Chapter: Multicore Application Programming For Windows, Linux, and Oracle Solaris : Scaling with Multicore Processors

Cache Conflict and Capacity

One of the notable features of multicore processors is that threads will share a single cache at some level. There are two issues that can occur with shared caches: capacity misses and conflict misses.

Cache Conflict and Capacity

A conflict cache miss is where one thread has caused data needed by another thread to be evicted from the cache. The worst example of this is thrashing where multiple threads each require an item of data and that item of data maps to the same cache line for all the threads. Shared caches usually have sufficient associativity to avoid this being a significant issue. However, there are certain attributes of computer systems that tend to make this likely to occur.

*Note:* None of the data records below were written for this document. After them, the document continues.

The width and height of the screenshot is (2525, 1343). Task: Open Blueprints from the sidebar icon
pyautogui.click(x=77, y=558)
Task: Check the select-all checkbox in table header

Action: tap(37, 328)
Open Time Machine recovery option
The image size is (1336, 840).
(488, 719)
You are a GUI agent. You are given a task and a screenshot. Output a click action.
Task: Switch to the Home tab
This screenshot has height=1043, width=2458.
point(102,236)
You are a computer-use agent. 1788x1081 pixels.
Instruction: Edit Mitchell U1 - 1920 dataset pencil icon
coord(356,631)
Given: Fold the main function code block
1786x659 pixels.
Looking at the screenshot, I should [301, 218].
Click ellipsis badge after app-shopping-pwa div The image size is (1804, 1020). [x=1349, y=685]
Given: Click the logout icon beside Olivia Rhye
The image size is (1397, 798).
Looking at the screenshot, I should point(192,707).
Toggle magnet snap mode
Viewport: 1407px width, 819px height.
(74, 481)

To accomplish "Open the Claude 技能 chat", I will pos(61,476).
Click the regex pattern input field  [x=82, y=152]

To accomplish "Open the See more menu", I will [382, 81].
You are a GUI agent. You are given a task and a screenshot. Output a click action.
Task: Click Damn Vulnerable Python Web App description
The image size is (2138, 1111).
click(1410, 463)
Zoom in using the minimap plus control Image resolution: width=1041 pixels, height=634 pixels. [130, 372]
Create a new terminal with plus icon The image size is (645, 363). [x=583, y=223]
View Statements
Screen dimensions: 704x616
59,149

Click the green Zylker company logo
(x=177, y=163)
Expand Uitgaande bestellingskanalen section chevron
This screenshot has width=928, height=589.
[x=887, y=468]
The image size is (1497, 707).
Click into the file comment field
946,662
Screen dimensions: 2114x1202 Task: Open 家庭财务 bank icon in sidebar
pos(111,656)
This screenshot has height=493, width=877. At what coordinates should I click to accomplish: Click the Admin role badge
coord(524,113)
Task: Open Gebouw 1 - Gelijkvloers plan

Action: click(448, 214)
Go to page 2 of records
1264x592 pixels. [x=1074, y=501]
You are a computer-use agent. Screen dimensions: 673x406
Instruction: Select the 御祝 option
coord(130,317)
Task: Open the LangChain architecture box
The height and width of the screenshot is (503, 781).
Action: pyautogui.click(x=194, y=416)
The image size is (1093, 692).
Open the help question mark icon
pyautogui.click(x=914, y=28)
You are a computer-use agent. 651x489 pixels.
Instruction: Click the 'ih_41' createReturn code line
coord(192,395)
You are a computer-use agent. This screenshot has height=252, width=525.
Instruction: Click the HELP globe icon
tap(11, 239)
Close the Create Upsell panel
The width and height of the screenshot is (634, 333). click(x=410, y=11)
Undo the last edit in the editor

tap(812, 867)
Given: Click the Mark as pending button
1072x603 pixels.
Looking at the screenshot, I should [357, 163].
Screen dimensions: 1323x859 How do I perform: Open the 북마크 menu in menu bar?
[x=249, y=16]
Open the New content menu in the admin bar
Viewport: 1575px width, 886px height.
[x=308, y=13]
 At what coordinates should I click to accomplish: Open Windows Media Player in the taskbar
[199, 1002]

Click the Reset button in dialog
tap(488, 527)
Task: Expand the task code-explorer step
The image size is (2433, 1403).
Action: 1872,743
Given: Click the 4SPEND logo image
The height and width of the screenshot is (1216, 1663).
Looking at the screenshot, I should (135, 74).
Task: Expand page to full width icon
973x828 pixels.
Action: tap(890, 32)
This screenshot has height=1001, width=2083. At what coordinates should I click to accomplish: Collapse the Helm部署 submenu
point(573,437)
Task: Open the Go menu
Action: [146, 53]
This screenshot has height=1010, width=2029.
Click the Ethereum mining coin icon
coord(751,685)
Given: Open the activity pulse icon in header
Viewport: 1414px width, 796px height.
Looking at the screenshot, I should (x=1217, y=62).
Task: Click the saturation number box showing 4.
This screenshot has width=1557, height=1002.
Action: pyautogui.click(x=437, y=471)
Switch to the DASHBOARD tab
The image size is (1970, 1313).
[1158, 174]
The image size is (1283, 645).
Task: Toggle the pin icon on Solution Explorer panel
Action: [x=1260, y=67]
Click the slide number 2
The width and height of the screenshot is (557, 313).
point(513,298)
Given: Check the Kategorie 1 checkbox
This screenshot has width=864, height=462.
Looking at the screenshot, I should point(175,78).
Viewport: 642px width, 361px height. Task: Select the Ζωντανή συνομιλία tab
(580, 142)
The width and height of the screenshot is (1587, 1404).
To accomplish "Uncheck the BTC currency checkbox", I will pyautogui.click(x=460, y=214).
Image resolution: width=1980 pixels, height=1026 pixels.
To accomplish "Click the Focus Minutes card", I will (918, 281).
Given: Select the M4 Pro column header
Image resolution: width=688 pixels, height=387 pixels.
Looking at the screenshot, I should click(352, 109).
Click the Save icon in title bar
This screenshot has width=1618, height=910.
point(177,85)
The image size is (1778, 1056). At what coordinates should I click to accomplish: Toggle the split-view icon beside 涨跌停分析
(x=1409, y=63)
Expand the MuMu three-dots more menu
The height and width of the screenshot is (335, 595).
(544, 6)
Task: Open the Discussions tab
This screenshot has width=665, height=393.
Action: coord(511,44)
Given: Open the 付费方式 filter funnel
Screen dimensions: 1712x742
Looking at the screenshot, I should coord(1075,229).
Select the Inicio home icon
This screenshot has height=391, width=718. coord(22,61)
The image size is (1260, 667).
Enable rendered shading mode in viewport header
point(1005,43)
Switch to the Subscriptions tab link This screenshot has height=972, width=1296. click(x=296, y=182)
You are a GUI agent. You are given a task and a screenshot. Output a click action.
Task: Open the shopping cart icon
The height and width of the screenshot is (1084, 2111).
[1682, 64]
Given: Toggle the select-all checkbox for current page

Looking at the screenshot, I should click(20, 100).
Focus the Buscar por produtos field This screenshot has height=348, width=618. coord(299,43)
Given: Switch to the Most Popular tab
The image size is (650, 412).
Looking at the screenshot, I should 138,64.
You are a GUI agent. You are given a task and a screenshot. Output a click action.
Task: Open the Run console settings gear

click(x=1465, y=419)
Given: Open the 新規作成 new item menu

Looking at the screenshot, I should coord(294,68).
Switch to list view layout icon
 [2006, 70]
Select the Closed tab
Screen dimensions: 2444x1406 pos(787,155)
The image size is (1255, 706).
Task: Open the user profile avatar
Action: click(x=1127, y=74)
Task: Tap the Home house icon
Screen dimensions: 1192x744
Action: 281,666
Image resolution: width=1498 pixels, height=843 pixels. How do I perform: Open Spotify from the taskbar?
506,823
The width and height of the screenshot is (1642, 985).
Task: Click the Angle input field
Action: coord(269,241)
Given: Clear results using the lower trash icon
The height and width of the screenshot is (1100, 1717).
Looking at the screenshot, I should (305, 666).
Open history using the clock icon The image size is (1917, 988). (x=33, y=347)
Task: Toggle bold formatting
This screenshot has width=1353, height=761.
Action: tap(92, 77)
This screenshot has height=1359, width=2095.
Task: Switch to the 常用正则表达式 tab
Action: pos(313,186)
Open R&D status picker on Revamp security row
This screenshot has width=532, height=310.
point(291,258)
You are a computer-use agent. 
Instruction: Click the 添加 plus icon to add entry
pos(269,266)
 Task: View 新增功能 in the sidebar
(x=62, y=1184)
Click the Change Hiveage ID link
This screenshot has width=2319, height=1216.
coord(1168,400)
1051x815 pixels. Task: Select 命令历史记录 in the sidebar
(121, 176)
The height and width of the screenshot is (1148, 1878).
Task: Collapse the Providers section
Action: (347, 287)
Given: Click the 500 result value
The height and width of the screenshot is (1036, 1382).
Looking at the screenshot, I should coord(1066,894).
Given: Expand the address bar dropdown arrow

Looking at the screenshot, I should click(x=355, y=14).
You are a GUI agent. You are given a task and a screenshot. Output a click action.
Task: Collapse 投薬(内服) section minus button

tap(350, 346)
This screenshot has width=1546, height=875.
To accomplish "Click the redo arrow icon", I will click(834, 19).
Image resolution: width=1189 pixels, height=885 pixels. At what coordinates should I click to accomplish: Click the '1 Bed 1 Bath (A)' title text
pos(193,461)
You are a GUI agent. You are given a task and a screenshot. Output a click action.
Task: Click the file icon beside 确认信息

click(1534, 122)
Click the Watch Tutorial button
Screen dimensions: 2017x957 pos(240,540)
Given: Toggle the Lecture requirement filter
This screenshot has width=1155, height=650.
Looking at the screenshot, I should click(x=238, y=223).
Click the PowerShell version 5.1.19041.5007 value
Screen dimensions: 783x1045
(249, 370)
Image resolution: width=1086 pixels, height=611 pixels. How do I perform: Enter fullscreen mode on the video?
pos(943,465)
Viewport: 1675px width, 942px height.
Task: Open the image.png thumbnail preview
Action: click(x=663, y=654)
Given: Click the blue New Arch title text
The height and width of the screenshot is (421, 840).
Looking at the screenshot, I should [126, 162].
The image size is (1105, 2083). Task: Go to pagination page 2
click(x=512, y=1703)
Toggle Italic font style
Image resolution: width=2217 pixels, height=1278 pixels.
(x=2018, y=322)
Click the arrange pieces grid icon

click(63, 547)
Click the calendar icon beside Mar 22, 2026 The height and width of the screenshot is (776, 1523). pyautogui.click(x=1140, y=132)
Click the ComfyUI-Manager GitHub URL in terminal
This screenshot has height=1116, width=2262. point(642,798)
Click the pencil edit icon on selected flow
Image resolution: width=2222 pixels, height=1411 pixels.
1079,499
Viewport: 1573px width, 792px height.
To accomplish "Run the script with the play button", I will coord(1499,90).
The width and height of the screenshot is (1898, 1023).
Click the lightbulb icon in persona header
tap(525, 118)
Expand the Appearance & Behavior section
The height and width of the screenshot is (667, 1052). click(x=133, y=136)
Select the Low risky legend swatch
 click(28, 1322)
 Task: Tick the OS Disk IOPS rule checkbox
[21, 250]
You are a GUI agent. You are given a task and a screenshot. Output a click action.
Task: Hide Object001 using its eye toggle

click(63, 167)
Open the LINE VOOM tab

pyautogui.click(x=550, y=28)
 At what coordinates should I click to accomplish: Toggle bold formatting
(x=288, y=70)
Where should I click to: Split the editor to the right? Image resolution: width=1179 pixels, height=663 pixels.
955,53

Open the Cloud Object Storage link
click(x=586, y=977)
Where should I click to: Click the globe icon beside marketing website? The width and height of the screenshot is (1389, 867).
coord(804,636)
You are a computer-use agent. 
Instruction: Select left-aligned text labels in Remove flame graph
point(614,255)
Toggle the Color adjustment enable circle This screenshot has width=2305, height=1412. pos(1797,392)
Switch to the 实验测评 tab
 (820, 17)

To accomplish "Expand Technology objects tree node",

Data structures such as stacks tend to be aligned on cache line boundaries, which increases the likelihood that structures from different processes will map onto the same address. Consider the code shown in Listing 9.22. This code creates a number of threads. Each thread prints the address of the first item on its stack and then waits at a barrier for all the threads to complete before exiting.

Listing 9.22 Code to Print the Stack Address for Different Threads

#include <pthread.h> #include <stdio.h> #include <stdlib.h>

pthread_barrier_t barrier;

void* threadcode( void* param )

{

int stack;

printf("Stack base address = %x for thread %i\n", &stack, (int)param);

pthread_barrier_wait( &barrier );

}

int main( int argc, char*argv[] )

{

pthread_t threads[20]; int nthreads = 8;

if ( argc > 1 ) { nthreads = atoi( argv[1] ); } pthread_barrier_init( &barrier, 0, nthreads ); for( int i=0; i<nthreads; i++ )

{

pthread_create( &threads[i], 0, threadcode, (void*)i );

}

for( int i=0; i<nthreads; i++ )

{

pthread_join( threads[i], 0 );

}

pthread_barrier_destroy( &barrier ); return 0;

}

The expected output when this code is run on 32-bit Solaris indicates that threads are created with a 1MB offset between the start of each stack. For a processor with a cache size that is a power of two and smaller than 1MB, a stride of 1MB would ensure the base of the stack for all threads is in the same set of cache lines. The associativity of the cache will reduce the chance that this would be a problem. A cache with an associa-tivity greater than the number of threads sharing is less likely to have a problem with conflict misses.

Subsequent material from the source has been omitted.